**THE RECORDS**

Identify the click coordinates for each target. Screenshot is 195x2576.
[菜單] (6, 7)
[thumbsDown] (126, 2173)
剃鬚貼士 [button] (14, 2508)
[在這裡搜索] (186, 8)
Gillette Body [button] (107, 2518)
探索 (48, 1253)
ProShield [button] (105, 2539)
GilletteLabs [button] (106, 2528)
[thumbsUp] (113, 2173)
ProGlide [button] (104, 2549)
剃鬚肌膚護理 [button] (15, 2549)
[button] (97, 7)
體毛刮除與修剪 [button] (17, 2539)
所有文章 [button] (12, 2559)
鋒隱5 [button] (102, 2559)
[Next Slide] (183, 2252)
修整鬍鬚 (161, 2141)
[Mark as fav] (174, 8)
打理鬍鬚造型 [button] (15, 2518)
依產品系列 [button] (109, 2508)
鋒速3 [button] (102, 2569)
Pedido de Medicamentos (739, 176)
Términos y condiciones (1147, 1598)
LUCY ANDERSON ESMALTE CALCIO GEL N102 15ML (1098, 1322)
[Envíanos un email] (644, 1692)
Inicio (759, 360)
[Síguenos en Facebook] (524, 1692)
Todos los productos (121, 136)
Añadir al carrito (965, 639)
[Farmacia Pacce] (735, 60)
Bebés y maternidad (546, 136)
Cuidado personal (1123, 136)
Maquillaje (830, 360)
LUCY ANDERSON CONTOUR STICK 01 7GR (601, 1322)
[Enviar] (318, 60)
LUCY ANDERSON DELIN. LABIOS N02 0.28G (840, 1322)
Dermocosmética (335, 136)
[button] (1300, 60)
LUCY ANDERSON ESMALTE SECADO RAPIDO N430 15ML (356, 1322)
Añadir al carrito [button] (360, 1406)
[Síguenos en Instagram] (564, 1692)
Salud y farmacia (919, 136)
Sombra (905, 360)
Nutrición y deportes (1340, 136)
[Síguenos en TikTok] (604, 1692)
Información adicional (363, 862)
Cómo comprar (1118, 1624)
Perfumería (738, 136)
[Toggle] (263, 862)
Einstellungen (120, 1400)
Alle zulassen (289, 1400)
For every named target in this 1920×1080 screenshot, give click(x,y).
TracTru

**TASK PROMPT**
Repeat the entries above verbatim.

**TASK RESPONSE**
Identify the click coordinates for each target. Screenshot is 195x2576.
[菜單] (6, 7)
[thumbsDown] (126, 2173)
剃鬚貼士 [button] (14, 2508)
[在這裡搜索] (186, 8)
Gillette Body [button] (107, 2518)
探索 (48, 1253)
ProShield [button] (105, 2539)
GilletteLabs [button] (106, 2528)
[thumbsUp] (113, 2173)
ProGlide [button] (104, 2549)
剃鬚肌膚護理 [button] (15, 2549)
[button] (97, 7)
體毛刮除與修剪 [button] (17, 2539)
所有文章 [button] (12, 2559)
鋒隱5 [button] (102, 2559)
[Next Slide] (183, 2252)
修整鬍鬚 (161, 2141)
[Mark as fav] (174, 8)
打理鬍鬚造型 [button] (15, 2518)
依產品系列 [button] (109, 2508)
鋒速3 [button] (102, 2569)
Pedido de Medicamentos (739, 176)
Términos y condiciones (1147, 1598)
LUCY ANDERSON ESMALTE CALCIO GEL N102 15ML (1098, 1322)
[Envíanos un email] (644, 1692)
Inicio (759, 360)
[Síguenos en Facebook] (524, 1692)
Todos los productos (121, 136)
Añadir al carrito (965, 639)
[Farmacia Pacce] (735, 60)
Bebés y maternidad (546, 136)
Cuidado personal (1123, 136)
Maquillaje (830, 360)
LUCY ANDERSON CONTOUR STICK 01 7GR (601, 1322)
[Enviar] (318, 60)
LUCY ANDERSON DELIN. LABIOS N02 0.28G (840, 1322)
Dermocosmética (335, 136)
[button] (1300, 60)
LUCY ANDERSON ESMALTE SECADO RAPIDO N430 15ML (356, 1322)
Añadir al carrito [button] (360, 1406)
[Síguenos en Instagram] (564, 1692)
Salud y farmacia (919, 136)
Sombra (905, 360)
Nutrición y deportes (1340, 136)
[Síguenos en TikTok] (604, 1692)
Información adicional (363, 862)
Cómo comprar (1118, 1624)
Perfumería (738, 136)
[Toggle] (263, 862)
Einstellungen (120, 1400)
Alle zulassen (289, 1400)
For every named target in this 1920×1080 screenshot, give click(x,y).
TracTru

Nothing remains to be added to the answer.